» **Aufgabe 1**
Schreib aus dem Artikel über Seehofer und die Flüchtlingspolitik den Abschnitt von "Seehofer: Merkel-Äußerungen noch" bis "Union? Nicht unbedingt." wortgetreu ab.

» **Text der Seite**
Politik

Horst Seehofer im Kloster Banz. Für ihn endet die Klausur vorzeitig, am frühen Nachmittag will er sich auf den Weg nach Berlin machen. (Foto: dpa)

21.09.2016

Seehofer: Merkel-Äußerungen noch nicht Wende in Flüchtlingspolitik

Erfreulich, bemerkenswert, respektabel: So bewerten Horst Seehofer & Co. die Selbstkritik der Kanzlerin in der Flüchtlingspolitik. Bedeutet das ein Ende des Streits in der Union? Nicht unbedingt.

Die Selbstkritik von Kanzlerin Angela Merkel (CDU) ist nach Ansicht von CSU-Chef Horst Seehofer kein Garant für eine Einigung von CSU und CDU in der Flüchtlingspolitik. "Die Stellungnahme der Kanzlerin ist in vielen Punkten bemerkenswert und in vielen Punkten zu begrüßen", sagte der bayerische Ministerpräsident am Rande der Herbstklausur der CSU-Landtagsfraktion im oberfränkischen Kloster Banz. Es gebe aber noch nicht die notwendige Vereinbarung in der Union. "Wir haben in den kommenden Wochen noch viele Punkte zu lösen."

Seehofer hält trotz der massiven Kritik an seinem Generalsekretär Andreas Scheuer wegen dessen abfälliger Aussage über abgelehnte Asylbewerber fest. "Ich sehe keine Veranlassung, den Andi Scheuer zu entlassen", sagte Seehofer. Er sehe aber sehr wohl die Notwendigkeit für Gespräche zwischen Scheuer und seinen Kritikern, allen voran den Kirchenvertretern wie dem Regensburger Generalvikar. "Es gibt einen Dialogbedarf. Wenn ein Politiker einen Dialog auslöst, muss er ihn auch führen." SPD und Grüne forderten den Rücktritt Scheuers.

Zur Selbstkritik Merkels hatte sich Seehofer nach Angaben von Teilnehmern zuvor bereits in einer nicht öffentlichen Grundsatzrede vor der Fraktion ähnlich geäußert. Merkels Aussagen seien noch kein Kurswechsel, sagte Seehofer demnach unter dem Beifall der Fraktion. Es brauche auch keine Wende in der Erklärung der Politik, sondern in der Politik. Deshalb seien noch dicke Bretter zu bohren.

» **Aufgabe 2**
Such aus den Einträgen jede Zeile heraus, in der die Zeichenfolge "pair" vorkommt, und gib sie unverändert wieder.

» **Bereitgestelltes Material**

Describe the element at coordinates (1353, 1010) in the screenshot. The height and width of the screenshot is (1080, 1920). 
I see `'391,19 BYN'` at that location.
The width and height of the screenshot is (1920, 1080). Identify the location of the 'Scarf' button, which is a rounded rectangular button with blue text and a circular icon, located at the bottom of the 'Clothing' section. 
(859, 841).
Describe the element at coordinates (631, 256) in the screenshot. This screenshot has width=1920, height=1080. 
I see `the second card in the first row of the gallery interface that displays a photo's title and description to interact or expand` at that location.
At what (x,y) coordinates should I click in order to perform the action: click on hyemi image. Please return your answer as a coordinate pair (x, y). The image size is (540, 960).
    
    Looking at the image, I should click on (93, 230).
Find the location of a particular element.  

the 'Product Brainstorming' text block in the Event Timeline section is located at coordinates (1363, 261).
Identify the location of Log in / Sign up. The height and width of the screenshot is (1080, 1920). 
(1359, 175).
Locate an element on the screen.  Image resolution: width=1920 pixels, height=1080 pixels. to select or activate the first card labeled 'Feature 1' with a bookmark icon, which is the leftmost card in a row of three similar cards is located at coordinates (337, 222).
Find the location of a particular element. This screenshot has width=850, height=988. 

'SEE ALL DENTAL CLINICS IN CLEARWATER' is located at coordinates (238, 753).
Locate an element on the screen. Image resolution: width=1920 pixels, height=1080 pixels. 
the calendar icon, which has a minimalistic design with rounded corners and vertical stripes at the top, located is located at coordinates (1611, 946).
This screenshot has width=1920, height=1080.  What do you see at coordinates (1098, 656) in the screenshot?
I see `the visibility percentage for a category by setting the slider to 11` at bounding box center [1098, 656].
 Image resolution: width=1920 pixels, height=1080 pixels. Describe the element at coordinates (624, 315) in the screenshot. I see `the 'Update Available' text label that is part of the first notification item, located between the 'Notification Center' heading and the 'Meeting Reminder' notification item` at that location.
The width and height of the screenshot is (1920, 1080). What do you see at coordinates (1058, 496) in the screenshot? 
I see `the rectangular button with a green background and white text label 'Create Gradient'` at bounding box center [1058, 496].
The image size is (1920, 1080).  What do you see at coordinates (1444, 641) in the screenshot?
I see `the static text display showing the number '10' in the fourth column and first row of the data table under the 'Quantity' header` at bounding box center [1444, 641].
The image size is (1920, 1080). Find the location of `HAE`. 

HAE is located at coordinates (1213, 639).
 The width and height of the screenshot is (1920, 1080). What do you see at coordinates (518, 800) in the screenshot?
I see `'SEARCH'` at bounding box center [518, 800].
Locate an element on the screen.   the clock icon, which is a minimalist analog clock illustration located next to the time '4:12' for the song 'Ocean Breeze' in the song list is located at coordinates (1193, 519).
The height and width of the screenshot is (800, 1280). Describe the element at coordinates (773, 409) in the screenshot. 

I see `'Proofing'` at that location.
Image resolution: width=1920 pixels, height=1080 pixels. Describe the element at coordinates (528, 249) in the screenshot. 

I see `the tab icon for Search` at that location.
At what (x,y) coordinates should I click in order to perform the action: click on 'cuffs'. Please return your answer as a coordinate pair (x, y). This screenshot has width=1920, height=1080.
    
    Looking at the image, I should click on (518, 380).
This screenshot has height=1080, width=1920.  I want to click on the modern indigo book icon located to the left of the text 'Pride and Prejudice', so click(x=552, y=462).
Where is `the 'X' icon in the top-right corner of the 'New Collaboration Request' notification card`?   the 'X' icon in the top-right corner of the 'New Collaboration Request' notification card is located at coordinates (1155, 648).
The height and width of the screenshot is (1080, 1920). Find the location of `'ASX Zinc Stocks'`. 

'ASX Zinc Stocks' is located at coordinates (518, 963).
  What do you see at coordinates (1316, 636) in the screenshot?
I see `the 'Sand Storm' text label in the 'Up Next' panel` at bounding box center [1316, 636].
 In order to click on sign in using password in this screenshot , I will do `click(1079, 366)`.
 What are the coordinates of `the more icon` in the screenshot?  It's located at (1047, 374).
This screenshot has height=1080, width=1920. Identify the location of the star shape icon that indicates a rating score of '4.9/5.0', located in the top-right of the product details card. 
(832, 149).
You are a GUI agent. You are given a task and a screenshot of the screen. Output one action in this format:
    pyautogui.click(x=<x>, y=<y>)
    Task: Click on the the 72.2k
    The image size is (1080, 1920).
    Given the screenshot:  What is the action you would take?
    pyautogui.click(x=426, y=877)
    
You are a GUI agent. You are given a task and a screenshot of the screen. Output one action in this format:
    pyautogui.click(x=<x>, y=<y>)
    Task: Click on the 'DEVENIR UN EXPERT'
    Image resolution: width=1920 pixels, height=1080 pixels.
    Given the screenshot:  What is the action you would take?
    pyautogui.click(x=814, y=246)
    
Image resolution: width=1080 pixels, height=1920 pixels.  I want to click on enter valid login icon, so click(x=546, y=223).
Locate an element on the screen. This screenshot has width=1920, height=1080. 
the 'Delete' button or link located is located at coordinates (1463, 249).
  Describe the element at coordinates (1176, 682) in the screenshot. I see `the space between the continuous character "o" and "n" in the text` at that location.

» **Richtige Lösung 1**
Seehofer: Merkel-Äußerungen noch nicht Wende in Flüchtlingspolitik

Erfreulich, bemerkenswert, respektabel: So bewerten Horst Seehofer & Co. die Selbstkritik der Kanzlerin in der Flüchtlingspolitik. Bedeutet das ein Ende des Streits in der Union? Nicht unbedingt.

» **Richtige Lösung 2**
At what (x,y) coordinates should I click in order to perform the action: click on hyemi image. Please return your answer as a coordinate pair (x, y). The image size is (540, 960).
At what (x,y) coordinates should I click in order to perform the action: click on 'cuffs'. Please return your answer as a coordinate pair (x, y). This screenshot has width=1920, height=1080.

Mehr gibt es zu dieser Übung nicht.